Strength and limitations

The national representativeness of the DHS data ensures that our findings can be generalized to women in the 28 included countries. Nevertheless, our study has some limitations that should be considered when interpreting the findings. The DHS does not include women who got caesarean deliveries with stillbirth in the samples, and therefore, the prevalence of caesarean deliveries as reported in this study may not be the true reflection of the reality. Also, the DHS is based on the cross-sectional design and thus, we were able to also establish association but not causal inferences. Finally, the differences in surveys years for the various countries could affect comparisons of estimates across countries.

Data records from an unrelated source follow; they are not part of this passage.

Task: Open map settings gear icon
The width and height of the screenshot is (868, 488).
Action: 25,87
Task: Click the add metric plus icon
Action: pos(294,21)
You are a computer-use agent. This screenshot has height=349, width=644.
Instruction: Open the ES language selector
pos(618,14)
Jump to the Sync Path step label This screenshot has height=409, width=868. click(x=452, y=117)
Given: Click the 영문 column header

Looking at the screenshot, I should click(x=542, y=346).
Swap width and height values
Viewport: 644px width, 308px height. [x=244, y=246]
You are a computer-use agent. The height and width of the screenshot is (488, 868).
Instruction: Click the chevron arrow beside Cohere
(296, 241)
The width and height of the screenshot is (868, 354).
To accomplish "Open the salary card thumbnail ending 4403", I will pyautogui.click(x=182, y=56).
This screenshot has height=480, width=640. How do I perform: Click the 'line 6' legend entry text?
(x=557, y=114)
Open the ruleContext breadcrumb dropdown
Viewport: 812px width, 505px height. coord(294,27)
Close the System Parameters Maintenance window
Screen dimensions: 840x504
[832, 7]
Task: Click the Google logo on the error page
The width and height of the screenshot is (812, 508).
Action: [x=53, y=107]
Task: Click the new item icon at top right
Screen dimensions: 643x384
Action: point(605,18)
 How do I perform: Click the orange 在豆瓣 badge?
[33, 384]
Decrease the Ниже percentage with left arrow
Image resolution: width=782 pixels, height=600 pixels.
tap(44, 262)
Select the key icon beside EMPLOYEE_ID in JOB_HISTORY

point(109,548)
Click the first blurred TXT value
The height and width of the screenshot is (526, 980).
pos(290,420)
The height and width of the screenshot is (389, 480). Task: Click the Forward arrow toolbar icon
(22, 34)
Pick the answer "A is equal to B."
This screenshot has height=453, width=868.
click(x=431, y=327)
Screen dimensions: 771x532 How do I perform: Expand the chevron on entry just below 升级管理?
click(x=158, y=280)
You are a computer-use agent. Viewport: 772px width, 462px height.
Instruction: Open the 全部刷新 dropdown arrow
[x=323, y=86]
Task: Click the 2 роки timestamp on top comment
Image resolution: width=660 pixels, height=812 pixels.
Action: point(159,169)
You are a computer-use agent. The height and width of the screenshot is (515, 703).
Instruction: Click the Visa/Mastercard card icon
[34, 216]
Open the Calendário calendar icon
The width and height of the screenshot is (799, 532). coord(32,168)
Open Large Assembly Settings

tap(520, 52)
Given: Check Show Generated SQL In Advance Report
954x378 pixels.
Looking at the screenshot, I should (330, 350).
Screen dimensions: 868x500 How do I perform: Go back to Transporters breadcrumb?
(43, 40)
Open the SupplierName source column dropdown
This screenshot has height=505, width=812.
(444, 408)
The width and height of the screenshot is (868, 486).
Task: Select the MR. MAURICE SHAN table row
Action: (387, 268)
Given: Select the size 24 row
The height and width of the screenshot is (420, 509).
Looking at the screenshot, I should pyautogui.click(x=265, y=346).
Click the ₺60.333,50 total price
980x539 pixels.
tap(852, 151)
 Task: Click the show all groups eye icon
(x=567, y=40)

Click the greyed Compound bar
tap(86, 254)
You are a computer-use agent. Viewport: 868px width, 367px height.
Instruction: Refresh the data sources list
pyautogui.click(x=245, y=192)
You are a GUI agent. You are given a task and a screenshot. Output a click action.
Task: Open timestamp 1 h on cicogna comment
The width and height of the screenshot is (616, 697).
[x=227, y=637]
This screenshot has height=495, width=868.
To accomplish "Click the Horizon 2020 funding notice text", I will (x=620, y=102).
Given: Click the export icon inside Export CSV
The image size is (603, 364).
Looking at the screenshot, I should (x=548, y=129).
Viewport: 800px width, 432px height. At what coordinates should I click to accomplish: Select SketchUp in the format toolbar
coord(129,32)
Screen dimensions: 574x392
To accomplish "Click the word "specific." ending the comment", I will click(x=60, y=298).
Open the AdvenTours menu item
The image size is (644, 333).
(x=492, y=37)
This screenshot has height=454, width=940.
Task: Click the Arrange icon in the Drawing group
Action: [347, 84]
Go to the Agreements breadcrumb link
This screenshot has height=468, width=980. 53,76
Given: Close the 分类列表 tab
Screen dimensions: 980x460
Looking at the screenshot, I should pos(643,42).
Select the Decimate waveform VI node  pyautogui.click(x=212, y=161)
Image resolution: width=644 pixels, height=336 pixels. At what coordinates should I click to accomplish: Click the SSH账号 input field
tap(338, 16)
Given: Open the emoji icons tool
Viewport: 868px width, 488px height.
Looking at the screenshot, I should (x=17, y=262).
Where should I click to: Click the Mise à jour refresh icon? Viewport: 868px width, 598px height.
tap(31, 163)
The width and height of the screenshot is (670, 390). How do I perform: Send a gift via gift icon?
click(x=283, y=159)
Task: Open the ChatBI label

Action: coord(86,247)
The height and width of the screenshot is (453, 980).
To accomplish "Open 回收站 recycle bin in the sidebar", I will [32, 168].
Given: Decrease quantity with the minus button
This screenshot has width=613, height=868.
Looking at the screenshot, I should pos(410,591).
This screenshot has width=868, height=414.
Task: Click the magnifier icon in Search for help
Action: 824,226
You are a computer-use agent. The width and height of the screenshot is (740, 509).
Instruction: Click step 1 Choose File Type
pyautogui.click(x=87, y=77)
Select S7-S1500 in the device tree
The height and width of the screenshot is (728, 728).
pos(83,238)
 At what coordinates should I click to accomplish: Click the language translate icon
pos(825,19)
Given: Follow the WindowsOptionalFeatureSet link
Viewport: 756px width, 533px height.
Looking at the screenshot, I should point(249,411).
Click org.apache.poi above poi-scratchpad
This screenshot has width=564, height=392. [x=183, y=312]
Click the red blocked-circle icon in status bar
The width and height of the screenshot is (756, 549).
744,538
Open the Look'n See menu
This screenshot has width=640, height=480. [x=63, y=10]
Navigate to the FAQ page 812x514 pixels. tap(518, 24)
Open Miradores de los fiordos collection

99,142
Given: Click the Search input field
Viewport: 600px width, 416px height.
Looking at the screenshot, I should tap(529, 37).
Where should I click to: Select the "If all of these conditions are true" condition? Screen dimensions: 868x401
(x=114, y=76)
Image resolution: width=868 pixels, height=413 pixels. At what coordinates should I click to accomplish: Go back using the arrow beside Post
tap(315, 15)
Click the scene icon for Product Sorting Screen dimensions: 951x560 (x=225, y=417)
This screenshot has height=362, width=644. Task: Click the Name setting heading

Another limitation is that, we excluded all births that occurred outside the healthcare facilities. Therefore, any interpretation of our findings note that our analysis is facility-based rather than population based.

Conclusion

We found significantly low prevalence of caesarean deliveries among the 28 SSA countries. Findings from this study suggest significant rural–urban disparities with respect to caesarean deliveries, with the disparities being attributable to the differences in maternal and child characteristics: wealth index, parity, antenatal care attendance, educational level, and health insurance coverage. Therefore, policymakers in the included countries could focus and work on improving the socioeconomic status of rural-dwelling women as well as encouraging antenatal care attendance, women's education, health insurance coverage, and family planning, particularly in rural areas.